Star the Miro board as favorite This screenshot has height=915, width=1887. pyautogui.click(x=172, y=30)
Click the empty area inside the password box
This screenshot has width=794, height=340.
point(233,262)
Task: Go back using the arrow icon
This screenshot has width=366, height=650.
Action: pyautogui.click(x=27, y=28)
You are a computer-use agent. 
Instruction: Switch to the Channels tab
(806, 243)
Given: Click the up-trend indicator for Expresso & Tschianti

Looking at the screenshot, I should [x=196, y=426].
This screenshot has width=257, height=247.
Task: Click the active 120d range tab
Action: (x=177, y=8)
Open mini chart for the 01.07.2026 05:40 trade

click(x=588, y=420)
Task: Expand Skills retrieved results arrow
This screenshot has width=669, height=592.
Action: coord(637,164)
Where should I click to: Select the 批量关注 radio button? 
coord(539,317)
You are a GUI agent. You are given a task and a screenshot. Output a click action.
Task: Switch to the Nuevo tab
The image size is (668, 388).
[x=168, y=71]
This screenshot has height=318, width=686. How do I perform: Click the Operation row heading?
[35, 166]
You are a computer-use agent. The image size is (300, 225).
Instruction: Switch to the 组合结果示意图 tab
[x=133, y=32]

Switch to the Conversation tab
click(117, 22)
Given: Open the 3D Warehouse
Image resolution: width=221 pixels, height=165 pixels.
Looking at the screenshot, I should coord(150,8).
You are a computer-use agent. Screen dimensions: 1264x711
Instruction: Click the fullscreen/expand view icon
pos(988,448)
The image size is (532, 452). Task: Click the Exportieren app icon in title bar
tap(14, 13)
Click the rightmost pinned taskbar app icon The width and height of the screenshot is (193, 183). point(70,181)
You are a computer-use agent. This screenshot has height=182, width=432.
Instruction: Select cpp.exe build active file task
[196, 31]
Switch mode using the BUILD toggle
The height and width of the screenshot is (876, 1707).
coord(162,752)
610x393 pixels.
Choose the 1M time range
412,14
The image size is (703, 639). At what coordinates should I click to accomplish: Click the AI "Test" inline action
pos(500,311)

============

## WORK ORDER:
Would you give again, word for word, every line from the one with "The height and" through the final line of the listing above?

## WRITTEN ANSWER:
The height and width of the screenshot is (876, 1707).
coord(162,752)
610x393 pixels.
Choose the 1M time range
412,14
The image size is (703, 639). At what coordinates should I click to accomplish: Click the AI "Test" inline action
pos(500,311)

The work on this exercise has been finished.